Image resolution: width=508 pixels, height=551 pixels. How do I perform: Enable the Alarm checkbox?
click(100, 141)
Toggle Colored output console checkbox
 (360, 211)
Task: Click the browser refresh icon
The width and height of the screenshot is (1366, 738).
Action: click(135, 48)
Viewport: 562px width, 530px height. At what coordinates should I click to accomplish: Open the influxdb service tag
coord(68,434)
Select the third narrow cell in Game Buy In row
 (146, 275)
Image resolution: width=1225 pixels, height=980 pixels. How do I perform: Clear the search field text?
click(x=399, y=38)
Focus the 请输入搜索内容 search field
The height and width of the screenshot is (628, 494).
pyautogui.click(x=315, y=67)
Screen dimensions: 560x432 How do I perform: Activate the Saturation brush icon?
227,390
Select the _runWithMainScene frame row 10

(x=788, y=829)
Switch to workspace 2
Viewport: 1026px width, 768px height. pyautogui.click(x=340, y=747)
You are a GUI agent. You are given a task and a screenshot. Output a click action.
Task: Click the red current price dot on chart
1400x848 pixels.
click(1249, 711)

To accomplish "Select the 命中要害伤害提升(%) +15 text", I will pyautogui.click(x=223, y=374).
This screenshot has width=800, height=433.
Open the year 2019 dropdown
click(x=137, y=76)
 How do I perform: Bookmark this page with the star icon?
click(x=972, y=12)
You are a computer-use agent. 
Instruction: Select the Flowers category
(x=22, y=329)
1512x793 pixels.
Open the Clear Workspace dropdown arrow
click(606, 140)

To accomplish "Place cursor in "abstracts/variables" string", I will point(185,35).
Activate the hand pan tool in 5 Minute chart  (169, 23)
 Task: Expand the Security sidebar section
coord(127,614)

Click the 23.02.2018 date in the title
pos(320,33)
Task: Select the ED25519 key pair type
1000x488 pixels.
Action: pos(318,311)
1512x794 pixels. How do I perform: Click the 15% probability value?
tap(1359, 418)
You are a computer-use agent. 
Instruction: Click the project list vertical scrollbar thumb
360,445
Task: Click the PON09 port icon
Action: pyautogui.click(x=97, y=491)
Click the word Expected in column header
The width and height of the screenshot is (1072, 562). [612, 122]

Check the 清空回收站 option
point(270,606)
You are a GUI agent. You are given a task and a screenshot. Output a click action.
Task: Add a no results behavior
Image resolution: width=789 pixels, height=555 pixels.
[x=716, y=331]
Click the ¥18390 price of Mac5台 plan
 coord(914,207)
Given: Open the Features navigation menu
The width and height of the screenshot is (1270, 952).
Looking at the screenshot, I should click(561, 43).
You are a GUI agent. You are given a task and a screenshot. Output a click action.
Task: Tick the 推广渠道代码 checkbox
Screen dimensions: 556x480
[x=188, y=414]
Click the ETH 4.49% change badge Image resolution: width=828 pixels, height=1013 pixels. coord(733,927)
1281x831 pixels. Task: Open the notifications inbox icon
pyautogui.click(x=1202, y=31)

-----

What the exercise asks:
Each record above must be output without any alteration.

Solution for this task:
Image resolution: width=508 pixels, height=551 pixels. How do I perform: Enable the Alarm checkbox?
click(100, 141)
Toggle Colored output console checkbox
 (360, 211)
Task: Click the browser refresh icon
The width and height of the screenshot is (1366, 738).
Action: click(135, 48)
Viewport: 562px width, 530px height. At what coordinates should I click to accomplish: Open the influxdb service tag
coord(68,434)
Select the third narrow cell in Game Buy In row
 (146, 275)
Image resolution: width=1225 pixels, height=980 pixels. How do I perform: Clear the search field text?
click(x=399, y=38)
Focus the 请输入搜索内容 search field
The height and width of the screenshot is (628, 494).
pyautogui.click(x=315, y=67)
Screen dimensions: 560x432 How do I perform: Activate the Saturation brush icon?
227,390
Select the _runWithMainScene frame row 10

(x=788, y=829)
Switch to workspace 2
Viewport: 1026px width, 768px height. pyautogui.click(x=340, y=747)
You are a GUI agent. You are given a task and a screenshot. Output a click action.
Task: Click the red current price dot on chart
1400x848 pixels.
click(1249, 711)

To accomplish "Select the 命中要害伤害提升(%) +15 text", I will pyautogui.click(x=223, y=374).
This screenshot has width=800, height=433.
Open the year 2019 dropdown
click(x=137, y=76)
 How do I perform: Bookmark this page with the star icon?
click(x=972, y=12)
You are a computer-use agent. 
Instruction: Select the Flowers category
(x=22, y=329)
1512x793 pixels.
Open the Clear Workspace dropdown arrow
click(606, 140)

To accomplish "Place cursor in "abstracts/variables" string", I will point(185,35).
Activate the hand pan tool in 5 Minute chart  (169, 23)
 Task: Expand the Security sidebar section
coord(127,614)

Click the 23.02.2018 date in the title
pos(320,33)
Task: Select the ED25519 key pair type
1000x488 pixels.
Action: pos(318,311)
1512x794 pixels. How do I perform: Click the 15% probability value?
tap(1359, 418)
You are a computer-use agent. 
Instruction: Click the project list vertical scrollbar thumb
360,445
Task: Click the PON09 port icon
Action: pyautogui.click(x=97, y=491)
Click the word Expected in column header
The width and height of the screenshot is (1072, 562). [612, 122]

Check the 清空回收站 option
point(270,606)
You are a GUI agent. You are given a task and a screenshot. Output a click action.
Task: Add a no results behavior
Image resolution: width=789 pixels, height=555 pixels.
[x=716, y=331]
Click the ¥18390 price of Mac5台 plan
 coord(914,207)
Given: Open the Features navigation menu
The width and height of the screenshot is (1270, 952).
Looking at the screenshot, I should click(561, 43).
You are a GUI agent. You are given a task and a screenshot. Output a click action.
Task: Tick the 推广渠道代码 checkbox
Screen dimensions: 556x480
[x=188, y=414]
Click the ETH 4.49% change badge Image resolution: width=828 pixels, height=1013 pixels. coord(733,927)
1281x831 pixels. Task: Open the notifications inbox icon
pyautogui.click(x=1202, y=31)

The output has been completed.